Although their busts and statues are remarkable, while I went to visit this beautiful museum on the cliffs of the Pacific Coast Highway, an acquisition that combined Roman and Egyptian culture snagged my interest. The Mummy of Herakleides, which is a Romano-Egyptian mummy found in Egypt about 150 A.D, emphasizes the traditions of both the Roman art style and the Egyptian tradition of life after death and their practices of caring for the dead and protecting them in the afterlife. The Roman style of individual portraiture, with the emphasis on the upper body and expression of the face and gestures, is evident in this depiction of Herakleides.

Mummy of Herakleides : WikiCommons

While the upper exterior of the dead permeates with the ideals and styles of the Roman Empire’s control Egypt, the body’s exterior as a whole demonstrates the ideals and practices of the Egyptians.

Herakleides went through the mummification process, and is not placed in a sarcophagus, similar to Etruscan tombs such as the Cerveteri Sarcophagus. Also, the designs on the body of the mummy are in the Egyptian style of depicting hieroglyphics and pictorial images, similar to the innermost coffin of Tutankhamen. Herakleides’s usage of the Egyptian processes illustrates his influence and fascination with the Egyptian traditions of the dead.
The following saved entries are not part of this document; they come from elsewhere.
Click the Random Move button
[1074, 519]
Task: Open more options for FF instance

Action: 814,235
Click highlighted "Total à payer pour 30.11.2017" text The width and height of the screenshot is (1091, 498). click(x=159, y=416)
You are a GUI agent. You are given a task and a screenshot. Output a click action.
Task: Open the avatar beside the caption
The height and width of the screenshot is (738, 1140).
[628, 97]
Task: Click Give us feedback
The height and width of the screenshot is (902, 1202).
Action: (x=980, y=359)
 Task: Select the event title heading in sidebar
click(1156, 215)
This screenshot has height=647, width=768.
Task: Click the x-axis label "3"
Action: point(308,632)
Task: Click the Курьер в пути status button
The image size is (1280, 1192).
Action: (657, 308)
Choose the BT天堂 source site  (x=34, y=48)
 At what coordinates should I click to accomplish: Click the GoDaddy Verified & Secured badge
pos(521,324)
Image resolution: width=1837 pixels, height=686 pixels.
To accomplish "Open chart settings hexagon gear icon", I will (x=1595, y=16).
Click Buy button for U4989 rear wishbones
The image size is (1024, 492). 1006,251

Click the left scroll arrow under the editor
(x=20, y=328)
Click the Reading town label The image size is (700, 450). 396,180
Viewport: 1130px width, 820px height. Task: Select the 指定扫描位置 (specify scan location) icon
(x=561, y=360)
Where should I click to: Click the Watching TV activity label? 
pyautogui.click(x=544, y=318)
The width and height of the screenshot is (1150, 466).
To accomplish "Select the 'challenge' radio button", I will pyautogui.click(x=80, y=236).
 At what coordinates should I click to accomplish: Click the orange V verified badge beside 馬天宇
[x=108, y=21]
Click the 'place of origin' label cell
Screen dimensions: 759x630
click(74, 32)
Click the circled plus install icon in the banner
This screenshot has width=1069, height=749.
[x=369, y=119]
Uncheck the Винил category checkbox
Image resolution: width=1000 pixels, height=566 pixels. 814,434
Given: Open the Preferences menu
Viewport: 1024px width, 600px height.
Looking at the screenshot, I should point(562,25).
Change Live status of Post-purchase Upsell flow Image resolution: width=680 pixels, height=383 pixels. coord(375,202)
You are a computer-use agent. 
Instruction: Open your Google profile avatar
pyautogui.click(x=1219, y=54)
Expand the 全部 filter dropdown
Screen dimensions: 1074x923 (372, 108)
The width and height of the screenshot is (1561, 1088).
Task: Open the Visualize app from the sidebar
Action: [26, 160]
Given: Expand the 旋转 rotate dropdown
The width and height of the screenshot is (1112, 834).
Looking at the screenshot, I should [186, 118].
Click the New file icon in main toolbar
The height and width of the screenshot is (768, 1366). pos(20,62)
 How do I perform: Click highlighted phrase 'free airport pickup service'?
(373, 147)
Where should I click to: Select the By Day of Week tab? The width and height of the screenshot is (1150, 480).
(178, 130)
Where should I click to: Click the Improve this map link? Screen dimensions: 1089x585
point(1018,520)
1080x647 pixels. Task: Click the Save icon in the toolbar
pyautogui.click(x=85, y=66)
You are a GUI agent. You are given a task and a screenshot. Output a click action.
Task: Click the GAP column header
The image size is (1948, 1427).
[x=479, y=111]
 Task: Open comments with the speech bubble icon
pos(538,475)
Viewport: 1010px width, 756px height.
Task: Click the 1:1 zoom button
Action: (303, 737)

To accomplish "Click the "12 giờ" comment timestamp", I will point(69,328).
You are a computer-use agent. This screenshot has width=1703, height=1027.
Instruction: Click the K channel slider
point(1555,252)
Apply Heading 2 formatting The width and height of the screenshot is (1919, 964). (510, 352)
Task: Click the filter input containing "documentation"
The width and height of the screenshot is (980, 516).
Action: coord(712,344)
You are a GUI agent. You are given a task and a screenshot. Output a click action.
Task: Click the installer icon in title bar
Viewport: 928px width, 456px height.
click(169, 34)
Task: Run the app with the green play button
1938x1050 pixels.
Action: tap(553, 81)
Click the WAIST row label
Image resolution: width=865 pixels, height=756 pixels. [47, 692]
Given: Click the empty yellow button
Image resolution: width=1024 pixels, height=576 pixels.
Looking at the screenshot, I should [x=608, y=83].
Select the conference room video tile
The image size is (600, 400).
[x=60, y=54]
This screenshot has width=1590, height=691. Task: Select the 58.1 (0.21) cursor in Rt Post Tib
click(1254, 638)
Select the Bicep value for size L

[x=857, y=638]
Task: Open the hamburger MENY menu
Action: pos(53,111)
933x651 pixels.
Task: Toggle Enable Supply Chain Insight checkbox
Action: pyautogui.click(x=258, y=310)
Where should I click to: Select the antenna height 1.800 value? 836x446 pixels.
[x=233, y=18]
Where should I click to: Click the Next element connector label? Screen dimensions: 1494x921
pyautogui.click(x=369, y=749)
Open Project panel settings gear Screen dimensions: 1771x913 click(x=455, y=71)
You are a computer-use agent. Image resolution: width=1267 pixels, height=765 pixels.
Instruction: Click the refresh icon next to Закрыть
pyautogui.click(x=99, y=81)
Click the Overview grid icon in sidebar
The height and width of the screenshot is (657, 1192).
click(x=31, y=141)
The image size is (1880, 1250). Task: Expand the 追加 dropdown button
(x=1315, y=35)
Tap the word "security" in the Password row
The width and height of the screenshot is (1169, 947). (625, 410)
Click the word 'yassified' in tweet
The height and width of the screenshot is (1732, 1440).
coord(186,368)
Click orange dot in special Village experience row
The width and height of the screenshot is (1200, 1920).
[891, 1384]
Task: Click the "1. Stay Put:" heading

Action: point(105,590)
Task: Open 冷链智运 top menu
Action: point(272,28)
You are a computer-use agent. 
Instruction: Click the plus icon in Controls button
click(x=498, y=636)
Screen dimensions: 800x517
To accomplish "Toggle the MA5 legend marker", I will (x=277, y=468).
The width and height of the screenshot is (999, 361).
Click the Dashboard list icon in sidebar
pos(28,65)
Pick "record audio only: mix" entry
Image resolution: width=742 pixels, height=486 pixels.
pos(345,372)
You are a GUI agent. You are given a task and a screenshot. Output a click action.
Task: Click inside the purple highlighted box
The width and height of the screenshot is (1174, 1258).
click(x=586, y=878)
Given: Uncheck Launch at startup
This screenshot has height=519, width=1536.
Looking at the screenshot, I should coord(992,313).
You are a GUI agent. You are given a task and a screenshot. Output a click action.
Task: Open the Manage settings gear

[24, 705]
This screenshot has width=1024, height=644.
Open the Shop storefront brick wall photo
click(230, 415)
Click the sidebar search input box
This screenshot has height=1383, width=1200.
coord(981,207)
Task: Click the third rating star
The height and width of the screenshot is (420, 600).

The Mummy of Herakleides shows that Herakleides desired to portray his exterior portrait in the Roman style to demonstrate his lineage, but also wanted to illustrate his connection to the Egyptians through their mummification process and hieroglyphical designs.

The Mummy of Herakleides demonstrates the Roman influence from the Egyptians through the traditional mummification process. In 30 BC, Egypt became under the rule of the Roman Empire, and with this new emersion of Egyptian culture and society came the adaptation of Egyptian techniques and influence of the Egyptian religion by the Romans. One of the cultural traditions that the Romans practiced in their 200 year rule over Egypt was the process of mummifying their dead.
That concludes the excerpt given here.